YOUR SOLIN GENERATED RECIPE
Hearty Chicken and Vegetable Pot Pie with Fluffy Biscuit Topping
Enjoy a comforting pot pie featuring tender chicken breast and a medley of vibrant vegetables nestled in a light, creamy sauce, topped with a fluffy whole wheat biscuit crown. This dish offers wholesome textures and a satisfying balance of flavors without compromising on your nutritional goals.
INGREDIENTS
4 oz Chicken Breast
1/2 cup diced Carrot
1/2 cup diced Celery
1/2 cup Green Peas
1/4 cup Low-Fat Milk
1 tsp Olive Oil
1 tbsp Whole Wheat Flour
1/2 cup Chicken Broth
1 Whole Wheat Biscuit
PREPARATION
Preheat your oven to 400°F.
In a medium saucepan over medium heat, warm the olive oil and add the diced carrots and celery. Sauté for 3-4 minutes until they begin to soften.
Add the diced chicken breast to the pan and cook until lightly browned on all sides.
Stir in the whole wheat flour and mix well to coat the chicken and vegetables. Gradually add the chicken broth and low-fat milk, stirring continuously to create a light, creamy sauce.

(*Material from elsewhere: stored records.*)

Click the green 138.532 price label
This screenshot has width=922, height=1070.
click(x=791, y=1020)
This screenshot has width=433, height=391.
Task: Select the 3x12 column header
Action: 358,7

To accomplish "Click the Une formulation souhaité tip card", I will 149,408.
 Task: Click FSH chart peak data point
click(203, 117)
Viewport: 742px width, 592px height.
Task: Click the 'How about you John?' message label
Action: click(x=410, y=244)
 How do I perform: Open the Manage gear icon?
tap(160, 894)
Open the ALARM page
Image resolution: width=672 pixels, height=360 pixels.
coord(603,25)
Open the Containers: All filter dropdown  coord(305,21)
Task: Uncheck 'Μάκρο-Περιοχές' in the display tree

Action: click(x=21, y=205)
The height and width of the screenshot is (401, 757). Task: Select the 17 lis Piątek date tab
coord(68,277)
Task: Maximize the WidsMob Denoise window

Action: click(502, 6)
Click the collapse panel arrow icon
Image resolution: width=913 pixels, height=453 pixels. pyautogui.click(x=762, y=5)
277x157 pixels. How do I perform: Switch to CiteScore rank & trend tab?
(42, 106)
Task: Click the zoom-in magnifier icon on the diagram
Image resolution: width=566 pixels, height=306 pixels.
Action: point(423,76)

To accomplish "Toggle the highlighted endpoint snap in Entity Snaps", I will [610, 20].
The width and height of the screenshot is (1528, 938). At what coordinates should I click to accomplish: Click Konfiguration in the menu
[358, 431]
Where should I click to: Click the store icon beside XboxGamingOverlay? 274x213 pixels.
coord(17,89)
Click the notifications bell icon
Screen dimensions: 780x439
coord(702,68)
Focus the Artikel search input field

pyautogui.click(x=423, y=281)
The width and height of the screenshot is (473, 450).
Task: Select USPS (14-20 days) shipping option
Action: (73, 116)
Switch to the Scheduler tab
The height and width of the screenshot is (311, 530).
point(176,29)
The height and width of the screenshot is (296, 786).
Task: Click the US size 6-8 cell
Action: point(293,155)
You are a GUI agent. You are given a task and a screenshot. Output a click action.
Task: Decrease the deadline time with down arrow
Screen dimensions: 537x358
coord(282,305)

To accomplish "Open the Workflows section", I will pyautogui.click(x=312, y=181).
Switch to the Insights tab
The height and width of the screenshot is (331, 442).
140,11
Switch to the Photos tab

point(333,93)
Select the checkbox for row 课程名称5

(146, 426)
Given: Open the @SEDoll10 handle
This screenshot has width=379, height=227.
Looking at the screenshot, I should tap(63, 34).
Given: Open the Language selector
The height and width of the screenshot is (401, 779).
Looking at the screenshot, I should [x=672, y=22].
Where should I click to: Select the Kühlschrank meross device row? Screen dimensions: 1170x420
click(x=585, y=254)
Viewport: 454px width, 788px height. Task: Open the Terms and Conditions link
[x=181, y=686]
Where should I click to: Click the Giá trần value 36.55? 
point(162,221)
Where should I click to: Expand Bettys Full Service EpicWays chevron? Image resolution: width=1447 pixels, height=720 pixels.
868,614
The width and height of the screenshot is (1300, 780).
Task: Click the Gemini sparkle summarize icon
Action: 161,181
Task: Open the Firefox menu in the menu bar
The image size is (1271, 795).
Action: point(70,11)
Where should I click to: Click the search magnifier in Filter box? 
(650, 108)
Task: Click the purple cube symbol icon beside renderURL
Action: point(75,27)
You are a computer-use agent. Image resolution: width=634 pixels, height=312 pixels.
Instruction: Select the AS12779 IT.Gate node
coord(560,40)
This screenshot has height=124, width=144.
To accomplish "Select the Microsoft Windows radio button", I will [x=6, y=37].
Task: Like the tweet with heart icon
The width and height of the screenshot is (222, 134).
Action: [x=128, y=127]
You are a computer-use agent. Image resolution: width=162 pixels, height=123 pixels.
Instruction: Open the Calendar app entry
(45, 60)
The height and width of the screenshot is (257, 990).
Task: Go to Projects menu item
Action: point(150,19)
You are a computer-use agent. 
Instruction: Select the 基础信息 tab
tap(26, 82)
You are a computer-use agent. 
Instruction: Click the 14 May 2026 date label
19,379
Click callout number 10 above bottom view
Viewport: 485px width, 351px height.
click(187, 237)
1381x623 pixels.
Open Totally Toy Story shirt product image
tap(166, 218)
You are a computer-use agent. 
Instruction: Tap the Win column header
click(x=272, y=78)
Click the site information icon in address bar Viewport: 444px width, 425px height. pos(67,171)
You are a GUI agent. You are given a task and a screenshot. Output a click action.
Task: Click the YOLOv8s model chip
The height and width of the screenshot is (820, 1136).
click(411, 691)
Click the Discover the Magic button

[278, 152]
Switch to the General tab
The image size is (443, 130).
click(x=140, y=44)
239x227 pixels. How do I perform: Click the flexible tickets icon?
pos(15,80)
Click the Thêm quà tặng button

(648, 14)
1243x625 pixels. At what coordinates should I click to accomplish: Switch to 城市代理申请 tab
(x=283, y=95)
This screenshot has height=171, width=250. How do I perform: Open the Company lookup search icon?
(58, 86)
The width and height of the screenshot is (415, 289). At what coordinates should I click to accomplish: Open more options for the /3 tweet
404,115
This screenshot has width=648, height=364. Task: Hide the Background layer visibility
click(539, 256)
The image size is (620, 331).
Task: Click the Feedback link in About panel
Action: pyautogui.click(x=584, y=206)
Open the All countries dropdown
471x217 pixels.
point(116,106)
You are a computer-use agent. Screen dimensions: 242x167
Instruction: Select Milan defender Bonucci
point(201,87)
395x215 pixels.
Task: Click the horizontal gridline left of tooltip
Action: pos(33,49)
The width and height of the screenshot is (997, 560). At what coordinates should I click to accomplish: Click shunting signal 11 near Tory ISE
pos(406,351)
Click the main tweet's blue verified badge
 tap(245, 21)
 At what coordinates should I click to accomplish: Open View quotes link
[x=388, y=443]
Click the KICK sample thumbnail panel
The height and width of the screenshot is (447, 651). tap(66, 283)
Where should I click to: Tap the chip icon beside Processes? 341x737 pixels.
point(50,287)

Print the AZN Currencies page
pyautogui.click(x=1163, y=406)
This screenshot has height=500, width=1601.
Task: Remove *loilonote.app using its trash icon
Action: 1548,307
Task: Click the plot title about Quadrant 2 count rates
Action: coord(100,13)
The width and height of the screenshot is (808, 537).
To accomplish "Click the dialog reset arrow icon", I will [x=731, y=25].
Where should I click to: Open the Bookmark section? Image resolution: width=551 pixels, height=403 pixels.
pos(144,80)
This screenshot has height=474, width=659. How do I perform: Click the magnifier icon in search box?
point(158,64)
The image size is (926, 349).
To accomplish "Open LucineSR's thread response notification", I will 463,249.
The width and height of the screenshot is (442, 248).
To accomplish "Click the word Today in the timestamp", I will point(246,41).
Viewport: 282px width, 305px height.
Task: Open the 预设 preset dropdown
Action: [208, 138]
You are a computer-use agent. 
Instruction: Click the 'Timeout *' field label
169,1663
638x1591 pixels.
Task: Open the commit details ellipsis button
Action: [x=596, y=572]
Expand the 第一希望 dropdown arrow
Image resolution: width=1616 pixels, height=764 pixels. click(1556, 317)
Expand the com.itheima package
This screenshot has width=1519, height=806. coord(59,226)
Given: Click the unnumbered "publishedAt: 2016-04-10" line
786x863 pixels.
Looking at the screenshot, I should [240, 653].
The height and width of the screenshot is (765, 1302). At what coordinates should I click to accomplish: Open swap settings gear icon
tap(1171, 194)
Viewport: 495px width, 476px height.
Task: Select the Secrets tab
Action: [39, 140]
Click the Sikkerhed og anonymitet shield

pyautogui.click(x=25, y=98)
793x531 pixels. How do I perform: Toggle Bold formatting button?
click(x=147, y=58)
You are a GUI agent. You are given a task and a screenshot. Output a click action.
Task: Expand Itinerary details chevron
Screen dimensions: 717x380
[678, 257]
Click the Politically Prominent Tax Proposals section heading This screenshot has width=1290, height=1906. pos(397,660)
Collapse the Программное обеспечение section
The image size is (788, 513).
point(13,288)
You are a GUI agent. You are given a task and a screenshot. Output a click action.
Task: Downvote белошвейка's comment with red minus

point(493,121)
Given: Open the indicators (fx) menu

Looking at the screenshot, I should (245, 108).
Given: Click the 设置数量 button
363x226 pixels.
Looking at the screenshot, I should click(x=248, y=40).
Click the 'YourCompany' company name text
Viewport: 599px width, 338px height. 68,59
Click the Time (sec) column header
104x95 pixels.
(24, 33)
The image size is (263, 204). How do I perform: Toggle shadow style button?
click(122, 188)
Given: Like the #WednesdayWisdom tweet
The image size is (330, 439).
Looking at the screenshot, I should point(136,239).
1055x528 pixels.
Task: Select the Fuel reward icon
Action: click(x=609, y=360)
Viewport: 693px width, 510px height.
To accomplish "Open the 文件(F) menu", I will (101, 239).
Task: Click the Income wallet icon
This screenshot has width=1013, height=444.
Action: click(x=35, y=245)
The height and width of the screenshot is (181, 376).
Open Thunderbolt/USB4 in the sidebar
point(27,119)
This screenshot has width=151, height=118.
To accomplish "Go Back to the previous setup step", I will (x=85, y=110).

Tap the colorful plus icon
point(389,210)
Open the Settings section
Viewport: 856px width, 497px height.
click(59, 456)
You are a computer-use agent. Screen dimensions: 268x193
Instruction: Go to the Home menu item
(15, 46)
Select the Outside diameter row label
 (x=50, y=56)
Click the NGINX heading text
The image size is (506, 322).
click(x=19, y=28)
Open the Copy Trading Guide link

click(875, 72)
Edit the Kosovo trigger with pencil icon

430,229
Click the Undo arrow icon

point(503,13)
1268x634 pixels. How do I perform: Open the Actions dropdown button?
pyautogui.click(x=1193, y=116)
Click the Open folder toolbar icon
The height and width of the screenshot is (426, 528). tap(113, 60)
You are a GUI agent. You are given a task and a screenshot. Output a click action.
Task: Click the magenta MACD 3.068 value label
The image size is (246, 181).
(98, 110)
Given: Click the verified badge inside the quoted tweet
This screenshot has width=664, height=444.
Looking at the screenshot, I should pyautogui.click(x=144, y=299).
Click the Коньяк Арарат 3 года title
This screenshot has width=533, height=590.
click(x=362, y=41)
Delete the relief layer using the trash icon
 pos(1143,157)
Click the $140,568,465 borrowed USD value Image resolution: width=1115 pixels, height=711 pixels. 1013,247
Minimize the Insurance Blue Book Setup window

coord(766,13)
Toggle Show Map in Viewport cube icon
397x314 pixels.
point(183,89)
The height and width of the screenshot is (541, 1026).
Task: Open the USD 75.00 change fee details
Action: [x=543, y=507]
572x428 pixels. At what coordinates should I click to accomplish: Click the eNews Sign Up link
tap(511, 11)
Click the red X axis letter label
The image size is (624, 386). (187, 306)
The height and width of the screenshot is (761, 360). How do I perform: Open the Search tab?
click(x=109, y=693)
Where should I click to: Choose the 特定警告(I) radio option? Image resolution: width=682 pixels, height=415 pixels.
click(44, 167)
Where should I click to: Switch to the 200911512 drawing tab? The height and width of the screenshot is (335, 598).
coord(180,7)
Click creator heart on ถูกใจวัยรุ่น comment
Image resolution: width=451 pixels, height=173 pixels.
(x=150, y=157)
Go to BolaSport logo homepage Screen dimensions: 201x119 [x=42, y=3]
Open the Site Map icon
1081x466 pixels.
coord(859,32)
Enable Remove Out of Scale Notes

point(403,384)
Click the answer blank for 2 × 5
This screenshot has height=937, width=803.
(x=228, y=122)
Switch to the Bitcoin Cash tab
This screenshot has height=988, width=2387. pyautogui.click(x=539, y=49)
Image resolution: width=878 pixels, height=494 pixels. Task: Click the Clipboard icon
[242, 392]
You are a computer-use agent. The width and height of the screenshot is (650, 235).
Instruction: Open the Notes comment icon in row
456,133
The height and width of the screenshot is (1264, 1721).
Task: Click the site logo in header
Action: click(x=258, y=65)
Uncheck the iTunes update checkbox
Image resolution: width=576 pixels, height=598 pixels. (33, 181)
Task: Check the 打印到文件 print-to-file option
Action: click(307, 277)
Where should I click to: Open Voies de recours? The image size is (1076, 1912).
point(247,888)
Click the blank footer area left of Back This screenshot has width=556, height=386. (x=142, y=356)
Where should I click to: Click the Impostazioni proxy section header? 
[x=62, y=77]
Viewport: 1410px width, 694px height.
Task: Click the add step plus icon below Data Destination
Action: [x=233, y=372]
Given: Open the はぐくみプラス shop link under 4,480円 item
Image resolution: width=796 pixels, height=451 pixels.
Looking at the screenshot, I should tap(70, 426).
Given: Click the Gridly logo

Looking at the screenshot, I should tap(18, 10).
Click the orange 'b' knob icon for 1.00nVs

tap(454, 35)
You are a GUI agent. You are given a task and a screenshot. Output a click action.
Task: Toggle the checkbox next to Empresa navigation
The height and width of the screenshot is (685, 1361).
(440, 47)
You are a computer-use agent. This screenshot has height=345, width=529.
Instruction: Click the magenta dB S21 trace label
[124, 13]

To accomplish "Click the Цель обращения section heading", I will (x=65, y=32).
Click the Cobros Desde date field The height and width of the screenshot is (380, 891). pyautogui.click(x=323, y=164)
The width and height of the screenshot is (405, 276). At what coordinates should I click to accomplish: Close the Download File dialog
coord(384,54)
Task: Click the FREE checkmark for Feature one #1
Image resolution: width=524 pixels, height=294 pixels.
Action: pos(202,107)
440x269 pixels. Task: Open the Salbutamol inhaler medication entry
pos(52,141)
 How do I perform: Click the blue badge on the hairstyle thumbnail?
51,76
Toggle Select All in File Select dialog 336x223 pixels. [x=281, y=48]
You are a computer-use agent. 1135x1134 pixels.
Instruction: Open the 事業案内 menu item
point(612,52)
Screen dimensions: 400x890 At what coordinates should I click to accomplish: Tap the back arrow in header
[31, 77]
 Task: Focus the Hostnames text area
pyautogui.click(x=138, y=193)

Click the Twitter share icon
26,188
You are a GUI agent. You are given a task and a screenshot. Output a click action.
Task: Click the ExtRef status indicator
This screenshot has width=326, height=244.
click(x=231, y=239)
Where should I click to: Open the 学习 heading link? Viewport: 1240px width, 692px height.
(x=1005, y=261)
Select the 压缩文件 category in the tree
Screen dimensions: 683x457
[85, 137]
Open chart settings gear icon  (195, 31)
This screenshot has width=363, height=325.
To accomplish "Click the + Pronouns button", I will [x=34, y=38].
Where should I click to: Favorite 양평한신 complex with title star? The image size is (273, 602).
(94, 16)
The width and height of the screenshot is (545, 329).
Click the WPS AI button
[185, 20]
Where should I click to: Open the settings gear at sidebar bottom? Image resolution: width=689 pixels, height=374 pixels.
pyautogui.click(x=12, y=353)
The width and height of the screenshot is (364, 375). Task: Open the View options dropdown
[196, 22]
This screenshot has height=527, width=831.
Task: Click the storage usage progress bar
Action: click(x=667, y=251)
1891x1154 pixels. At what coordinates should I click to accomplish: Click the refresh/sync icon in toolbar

Mix in the green peas and allow the filling to simmer for 5 minutes until slightly thickened. Season with salt and pepper to taste.
Transfer the filling into an individual, oven-safe pot or ramekin.
Place the whole wheat biscuit on top of the filling, ensuring it covers most of the surface.
Bake in the oven for 15-20 minutes until the biscuit topping is lightly crisp and the filling is bubbling.
Remove from the oven and let cool slightly before serving.